- Énoncé:
Recopiez mot pour mot chacune des lignes du matériel ci-dessous, sans rien y changer.

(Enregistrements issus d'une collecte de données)

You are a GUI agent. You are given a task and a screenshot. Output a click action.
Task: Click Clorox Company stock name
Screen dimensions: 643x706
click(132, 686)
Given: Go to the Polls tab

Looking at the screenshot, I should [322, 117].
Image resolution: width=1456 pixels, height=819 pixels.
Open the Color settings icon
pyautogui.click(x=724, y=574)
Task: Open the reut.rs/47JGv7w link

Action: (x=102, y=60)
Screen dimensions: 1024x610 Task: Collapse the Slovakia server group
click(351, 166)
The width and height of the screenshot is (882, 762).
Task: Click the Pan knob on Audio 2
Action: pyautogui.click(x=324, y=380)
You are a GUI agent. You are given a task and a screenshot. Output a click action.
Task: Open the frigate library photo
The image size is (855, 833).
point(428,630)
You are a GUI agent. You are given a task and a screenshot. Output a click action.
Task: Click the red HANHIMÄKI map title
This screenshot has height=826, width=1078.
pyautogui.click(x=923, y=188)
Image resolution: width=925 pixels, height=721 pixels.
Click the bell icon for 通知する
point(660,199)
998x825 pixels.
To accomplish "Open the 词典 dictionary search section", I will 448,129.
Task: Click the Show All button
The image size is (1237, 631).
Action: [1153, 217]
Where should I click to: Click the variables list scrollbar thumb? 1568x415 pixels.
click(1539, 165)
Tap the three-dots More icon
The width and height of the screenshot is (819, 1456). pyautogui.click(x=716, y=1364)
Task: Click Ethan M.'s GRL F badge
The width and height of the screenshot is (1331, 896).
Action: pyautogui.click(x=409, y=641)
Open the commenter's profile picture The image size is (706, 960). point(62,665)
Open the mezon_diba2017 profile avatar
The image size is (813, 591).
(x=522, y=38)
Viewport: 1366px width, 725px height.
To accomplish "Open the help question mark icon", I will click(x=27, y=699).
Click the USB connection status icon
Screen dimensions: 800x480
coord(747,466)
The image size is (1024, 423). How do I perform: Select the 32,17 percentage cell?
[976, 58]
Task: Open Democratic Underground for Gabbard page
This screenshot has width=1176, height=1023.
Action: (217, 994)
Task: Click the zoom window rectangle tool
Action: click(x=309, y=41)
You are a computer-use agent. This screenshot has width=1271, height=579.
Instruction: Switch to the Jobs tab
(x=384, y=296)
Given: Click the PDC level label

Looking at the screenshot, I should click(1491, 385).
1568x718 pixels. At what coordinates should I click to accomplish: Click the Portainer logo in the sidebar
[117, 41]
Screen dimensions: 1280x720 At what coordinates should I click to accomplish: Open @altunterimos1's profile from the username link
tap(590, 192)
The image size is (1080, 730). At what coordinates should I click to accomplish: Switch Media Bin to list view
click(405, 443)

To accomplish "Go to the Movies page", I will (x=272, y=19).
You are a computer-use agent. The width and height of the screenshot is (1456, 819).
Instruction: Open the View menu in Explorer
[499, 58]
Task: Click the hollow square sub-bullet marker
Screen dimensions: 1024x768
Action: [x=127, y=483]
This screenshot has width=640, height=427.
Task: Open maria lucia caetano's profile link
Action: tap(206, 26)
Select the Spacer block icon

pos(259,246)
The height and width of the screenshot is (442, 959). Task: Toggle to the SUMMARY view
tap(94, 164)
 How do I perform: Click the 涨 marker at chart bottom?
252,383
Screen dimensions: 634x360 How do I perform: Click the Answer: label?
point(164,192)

- Réponse attendue:
You are a GUI agent. You are given a task and a screenshot. Output a click action.
Task: Click Clorox Company stock name
Screen dimensions: 643x706
click(132, 686)
Given: Go to the Polls tab

Looking at the screenshot, I should [322, 117].
Image resolution: width=1456 pixels, height=819 pixels.
Open the Color settings icon
pyautogui.click(x=724, y=574)
Task: Open the reut.rs/47JGv7w link

Action: (x=102, y=60)
Screen dimensions: 1024x610 Task: Collapse the Slovakia server group
click(351, 166)
The width and height of the screenshot is (882, 762).
Task: Click the Pan knob on Audio 2
Action: pyautogui.click(x=324, y=380)
You are a GUI agent. You are given a task and a screenshot. Output a click action.
Task: Open the frigate library photo
The image size is (855, 833).
point(428,630)
You are a GUI agent. You are given a task and a screenshot. Output a click action.
Task: Click the red HANHIMÄKI map title
This screenshot has height=826, width=1078.
pyautogui.click(x=923, y=188)
Image resolution: width=925 pixels, height=721 pixels.
Click the bell icon for 通知する
point(660,199)
998x825 pixels.
To accomplish "Open the 词典 dictionary search section", I will 448,129.
Task: Click the Show All button
The image size is (1237, 631).
Action: [1153, 217]
Where should I click to: Click the variables list scrollbar thumb? 1568x415 pixels.
click(1539, 165)
Tap the three-dots More icon
The width and height of the screenshot is (819, 1456). pyautogui.click(x=716, y=1364)
Task: Click Ethan M.'s GRL F badge
The width and height of the screenshot is (1331, 896).
Action: pyautogui.click(x=409, y=641)
Open the commenter's profile picture The image size is (706, 960). point(62,665)
Open the mezon_diba2017 profile avatar
The image size is (813, 591).
(x=522, y=38)
Viewport: 1366px width, 725px height.
To accomplish "Open the help question mark icon", I will click(x=27, y=699).
Click the USB connection status icon
Screen dimensions: 800x480
coord(747,466)
The image size is (1024, 423). How do I perform: Select the 32,17 percentage cell?
[976, 58]
Task: Open Democratic Underground for Gabbard page
This screenshot has width=1176, height=1023.
Action: (217, 994)
Task: Click the zoom window rectangle tool
Action: click(x=309, y=41)
You are a computer-use agent. This screenshot has width=1271, height=579.
Instruction: Switch to the Jobs tab
(x=384, y=296)
Given: Click the PDC level label

Looking at the screenshot, I should click(1491, 385).
1568x718 pixels. At what coordinates should I click to accomplish: Click the Portainer logo in the sidebar
[117, 41]
Screen dimensions: 1280x720 At what coordinates should I click to accomplish: Open @altunterimos1's profile from the username link
tap(590, 192)
The image size is (1080, 730). At what coordinates should I click to accomplish: Switch Media Bin to list view
click(405, 443)

To accomplish "Go to the Movies page", I will (x=272, y=19).
You are a computer-use agent. The width and height of the screenshot is (1456, 819).
Instruction: Open the View menu in Explorer
[499, 58]
Task: Click the hollow square sub-bullet marker
Screen dimensions: 1024x768
Action: [x=127, y=483]
This screenshot has width=640, height=427.
Task: Open maria lucia caetano's profile link
Action: tap(206, 26)
Select the Spacer block icon

pos(259,246)
The height and width of the screenshot is (442, 959). Task: Toggle to the SUMMARY view
tap(94, 164)
 How do I perform: Click the 涨 marker at chart bottom?
252,383
Screen dimensions: 634x360 How do I perform: Click the Answer: label?
point(164,192)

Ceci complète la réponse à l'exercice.